Из предисловия автора к русскому изданию 1932 г.

Весной 1918 года, готовясь к отъезду из России в Америку, я собрал огромный чемодан брошюр, плакатов, воззваний, листовок, номеров газеты «Правда», «Известия» и даже «Речи». Беседуя в последний раз с Лениным в Кремле, я упомянул о своем чемодане с литературой.

— Прекрасная коллекция. — сказал Владимир Ильич, — но только неужели вы в самом деле думаете, что ваше правительство пропустит вас с этим материалом в Америку?

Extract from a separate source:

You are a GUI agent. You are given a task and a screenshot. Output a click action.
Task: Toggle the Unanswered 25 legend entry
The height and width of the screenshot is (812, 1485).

— Я в этом нисколько не сомневаюсь, — ответил я, все еще будучи наивно убежден, что Америка желает узнать правду о России и русской революции.

Ленин покачал головой и, рассмеявшись, сказал:

— Прекрасно. Может быть, я и ошибаюсь. Посмотрим.

Он взял перо и собственной рукой написал обращение ко всем начальникам станций, весовщикам и другим железнодорожным работникам, прося их уделить особое внимание моему чемодану. И чемодан благополучно прибыл со мной во Владивосток. Но в Америку он так и не попал. Он исчез. Каким образом — не знаю.

Десять месяцев с Лениным

ПЕРВЫЕ ВПЕЧАТЛЕНИЯ О ЛЕНИНЕ

В то время как ликующие толпы солдат и рабочих, упоенных победой пролетарской революции, наполняли огромный зал в Смольном, а пушки «Авроры» возвещали о гибели старого строя и рождении нового, Ленин спокойно поднимался на трибуну. Председатель объявил:

— Слово предоставляется товарищу Ленину.

Мы напрягли все наше внимание. Сейчас перед нашим взором предстанет человек, которого мы так давно жаждали видеть и слышать. Но с наших мест, отведенных для корреспондентов, вначале его не было видно.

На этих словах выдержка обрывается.